**Problem to work on:** Repeat every entry below word for word, changing nothing.

(Data drawn from a collection)
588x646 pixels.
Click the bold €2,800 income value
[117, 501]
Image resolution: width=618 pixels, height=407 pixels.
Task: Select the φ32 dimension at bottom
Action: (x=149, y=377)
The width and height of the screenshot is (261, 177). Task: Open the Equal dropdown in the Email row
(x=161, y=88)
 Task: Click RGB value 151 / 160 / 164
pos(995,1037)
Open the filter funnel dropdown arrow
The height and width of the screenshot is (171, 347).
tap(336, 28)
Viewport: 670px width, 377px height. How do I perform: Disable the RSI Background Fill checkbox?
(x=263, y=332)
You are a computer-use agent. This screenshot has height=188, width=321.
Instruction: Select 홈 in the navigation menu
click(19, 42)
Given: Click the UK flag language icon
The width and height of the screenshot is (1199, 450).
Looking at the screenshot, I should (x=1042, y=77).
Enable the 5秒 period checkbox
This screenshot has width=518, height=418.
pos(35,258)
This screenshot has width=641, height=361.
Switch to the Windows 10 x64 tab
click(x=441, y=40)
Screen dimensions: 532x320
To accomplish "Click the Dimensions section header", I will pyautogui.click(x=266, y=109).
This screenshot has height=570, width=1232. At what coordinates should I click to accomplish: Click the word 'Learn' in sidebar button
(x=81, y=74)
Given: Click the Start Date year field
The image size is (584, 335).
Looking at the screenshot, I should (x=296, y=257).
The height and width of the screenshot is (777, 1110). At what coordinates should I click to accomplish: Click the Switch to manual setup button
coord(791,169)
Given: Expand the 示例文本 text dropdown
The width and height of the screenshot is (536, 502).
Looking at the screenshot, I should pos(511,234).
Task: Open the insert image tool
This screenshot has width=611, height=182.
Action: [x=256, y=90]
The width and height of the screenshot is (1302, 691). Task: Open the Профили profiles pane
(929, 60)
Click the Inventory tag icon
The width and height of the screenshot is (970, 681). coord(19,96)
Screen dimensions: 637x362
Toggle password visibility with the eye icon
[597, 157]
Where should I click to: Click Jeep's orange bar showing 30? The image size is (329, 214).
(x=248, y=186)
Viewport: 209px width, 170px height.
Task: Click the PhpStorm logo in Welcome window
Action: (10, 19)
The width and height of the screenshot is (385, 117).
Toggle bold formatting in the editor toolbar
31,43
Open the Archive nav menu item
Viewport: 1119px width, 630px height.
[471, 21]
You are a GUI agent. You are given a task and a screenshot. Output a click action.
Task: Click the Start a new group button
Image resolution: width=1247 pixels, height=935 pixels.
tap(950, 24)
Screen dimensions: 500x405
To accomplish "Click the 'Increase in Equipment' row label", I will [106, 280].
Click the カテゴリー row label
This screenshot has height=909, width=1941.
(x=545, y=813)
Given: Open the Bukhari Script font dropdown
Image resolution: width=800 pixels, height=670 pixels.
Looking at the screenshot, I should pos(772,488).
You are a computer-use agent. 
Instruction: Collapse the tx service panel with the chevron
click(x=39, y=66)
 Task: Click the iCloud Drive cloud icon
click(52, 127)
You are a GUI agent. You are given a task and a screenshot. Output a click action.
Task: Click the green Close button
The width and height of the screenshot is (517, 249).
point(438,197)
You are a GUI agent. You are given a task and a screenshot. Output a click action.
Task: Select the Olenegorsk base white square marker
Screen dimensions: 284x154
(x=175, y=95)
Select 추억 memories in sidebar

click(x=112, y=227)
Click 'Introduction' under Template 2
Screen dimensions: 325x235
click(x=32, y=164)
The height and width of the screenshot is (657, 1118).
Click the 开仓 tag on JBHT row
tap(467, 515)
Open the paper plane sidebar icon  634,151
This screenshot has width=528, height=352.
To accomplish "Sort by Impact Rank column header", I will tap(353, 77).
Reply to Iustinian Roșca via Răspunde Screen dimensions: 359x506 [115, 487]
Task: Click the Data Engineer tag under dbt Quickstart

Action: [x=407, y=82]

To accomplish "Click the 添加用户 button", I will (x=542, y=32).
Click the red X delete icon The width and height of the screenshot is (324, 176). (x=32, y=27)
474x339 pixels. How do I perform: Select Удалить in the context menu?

**Task result:**
588x646 pixels.
Click the bold €2,800 income value
[117, 501]
Image resolution: width=618 pixels, height=407 pixels.
Task: Select the φ32 dimension at bottom
Action: (x=149, y=377)
The width and height of the screenshot is (261, 177). Task: Open the Equal dropdown in the Email row
(x=161, y=88)
 Task: Click RGB value 151 / 160 / 164
pos(995,1037)
Open the filter funnel dropdown arrow
The height and width of the screenshot is (171, 347).
tap(336, 28)
Viewport: 670px width, 377px height. How do I perform: Disable the RSI Background Fill checkbox?
(x=263, y=332)
You are a computer-use agent. This screenshot has height=188, width=321.
Instruction: Select 홈 in the navigation menu
click(19, 42)
Given: Click the UK flag language icon
The width and height of the screenshot is (1199, 450).
Looking at the screenshot, I should (x=1042, y=77).
Enable the 5秒 period checkbox
This screenshot has width=518, height=418.
pos(35,258)
This screenshot has width=641, height=361.
Switch to the Windows 10 x64 tab
click(x=441, y=40)
Screen dimensions: 532x320
To accomplish "Click the Dimensions section header", I will pyautogui.click(x=266, y=109).
This screenshot has height=570, width=1232. At what coordinates should I click to accomplish: Click the word 'Learn' in sidebar button
(x=81, y=74)
Given: Click the Start Date year field
The image size is (584, 335).
Looking at the screenshot, I should (x=296, y=257).
The height and width of the screenshot is (777, 1110). At what coordinates should I click to accomplish: Click the Switch to manual setup button
coord(791,169)
Given: Expand the 示例文本 text dropdown
The width and height of the screenshot is (536, 502).
Looking at the screenshot, I should pos(511,234).
Task: Open the insert image tool
This screenshot has width=611, height=182.
Action: [x=256, y=90]
The width and height of the screenshot is (1302, 691). Task: Open the Профили profiles pane
(929, 60)
Click the Inventory tag icon
The width and height of the screenshot is (970, 681). coord(19,96)
Screen dimensions: 637x362
Toggle password visibility with the eye icon
[597, 157]
Where should I click to: Click Jeep's orange bar showing 30? The image size is (329, 214).
(x=248, y=186)
Viewport: 209px width, 170px height.
Task: Click the PhpStorm logo in Welcome window
Action: (10, 19)
The width and height of the screenshot is (385, 117).
Toggle bold formatting in the editor toolbar
31,43
Open the Archive nav menu item
Viewport: 1119px width, 630px height.
[471, 21]
You are a GUI agent. You are given a task and a screenshot. Output a click action.
Task: Click the Start a new group button
Image resolution: width=1247 pixels, height=935 pixels.
tap(950, 24)
Screen dimensions: 500x405
To accomplish "Click the 'Increase in Equipment' row label", I will [106, 280].
Click the カテゴリー row label
This screenshot has height=909, width=1941.
(x=545, y=813)
Given: Open the Bukhari Script font dropdown
Image resolution: width=800 pixels, height=670 pixels.
Looking at the screenshot, I should pos(772,488).
You are a computer-use agent. 
Instruction: Collapse the tx service panel with the chevron
click(x=39, y=66)
 Task: Click the iCloud Drive cloud icon
click(52, 127)
You are a GUI agent. You are given a task and a screenshot. Output a click action.
Task: Click the green Close button
The width and height of the screenshot is (517, 249).
point(438,197)
You are a GUI agent. You are given a task and a screenshot. Output a click action.
Task: Select the Olenegorsk base white square marker
Screen dimensions: 284x154
(x=175, y=95)
Select 추억 memories in sidebar

click(x=112, y=227)
Click 'Introduction' under Template 2
Screen dimensions: 325x235
click(x=32, y=164)
The height and width of the screenshot is (657, 1118).
Click the 开仓 tag on JBHT row
tap(467, 515)
Open the paper plane sidebar icon  634,151
This screenshot has width=528, height=352.
To accomplish "Sort by Impact Rank column header", I will tap(353, 77).
Reply to Iustinian Roșca via Răspunde Screen dimensions: 359x506 [115, 487]
Task: Click the Data Engineer tag under dbt Quickstart

Action: [x=407, y=82]

To accomplish "Click the 添加用户 button", I will (x=542, y=32).
Click the red X delete icon The width and height of the screenshot is (324, 176). (x=32, y=27)
474x339 pixels. How do I perform: Select Удалить in the context menu?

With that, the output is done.